◆ **Data for review**:
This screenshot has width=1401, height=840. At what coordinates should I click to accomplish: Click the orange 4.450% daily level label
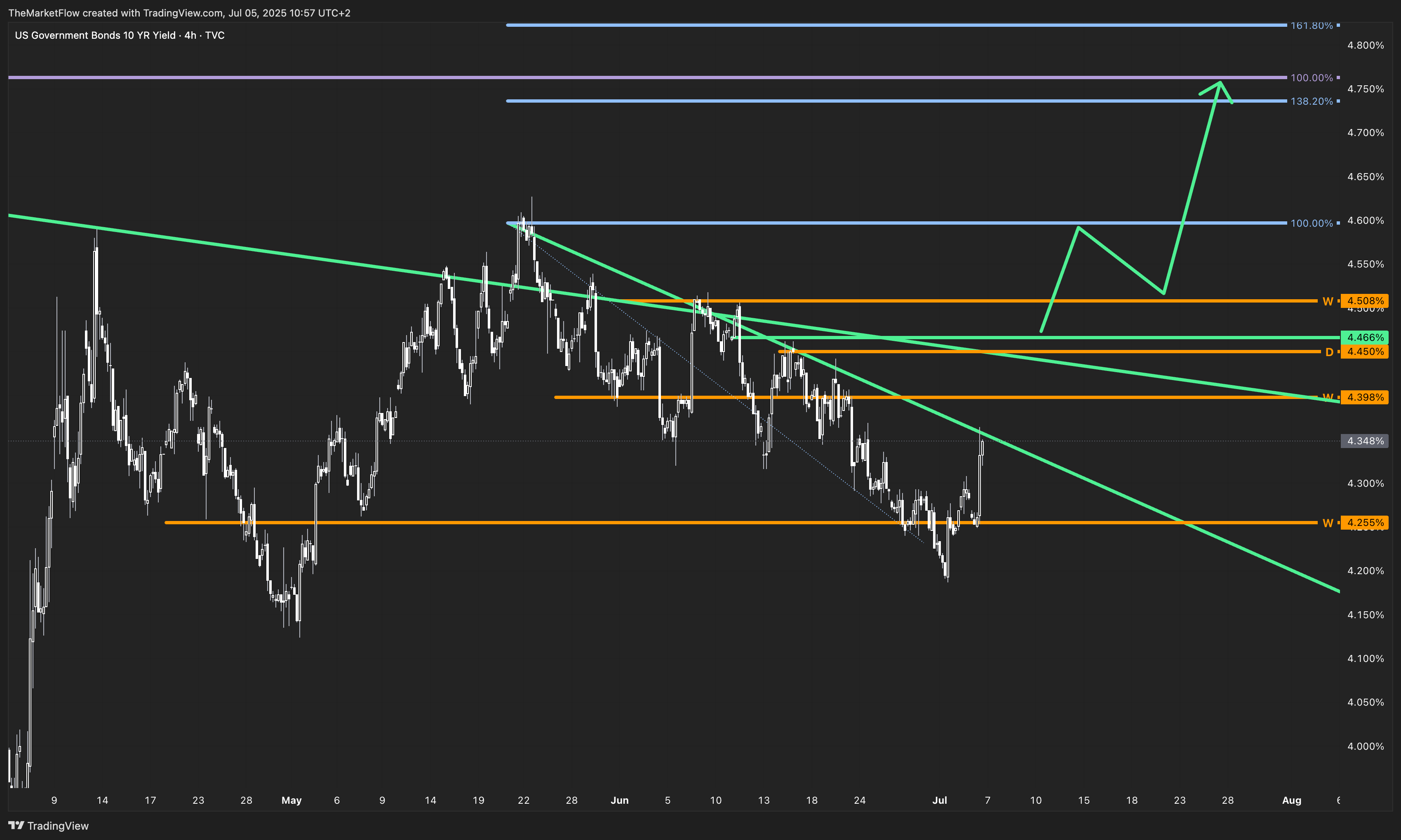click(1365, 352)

* * *

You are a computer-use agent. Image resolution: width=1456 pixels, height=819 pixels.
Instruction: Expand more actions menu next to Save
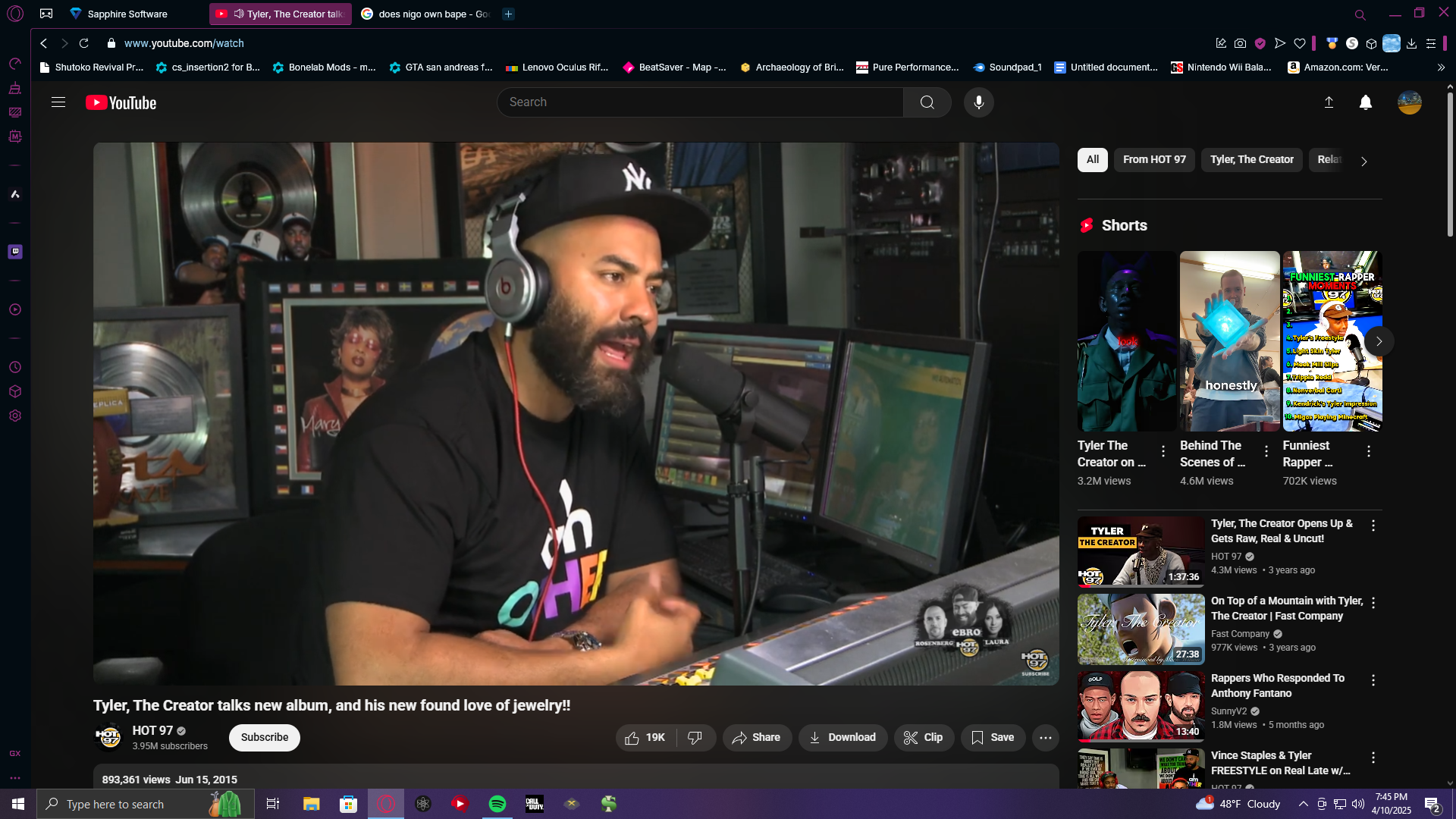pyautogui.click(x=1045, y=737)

* * *

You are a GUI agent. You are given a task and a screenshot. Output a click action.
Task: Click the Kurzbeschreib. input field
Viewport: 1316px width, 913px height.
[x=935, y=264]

◆ **Assigned task**: In the entries above, find each line containing the string "agent" and copy it.

◆ **Task output**:
You are a computer-use agent. Image resolution: width=1456 pixels, height=819 pixels.
You are a GUI agent. You are given a task and a screenshot. Output a click action.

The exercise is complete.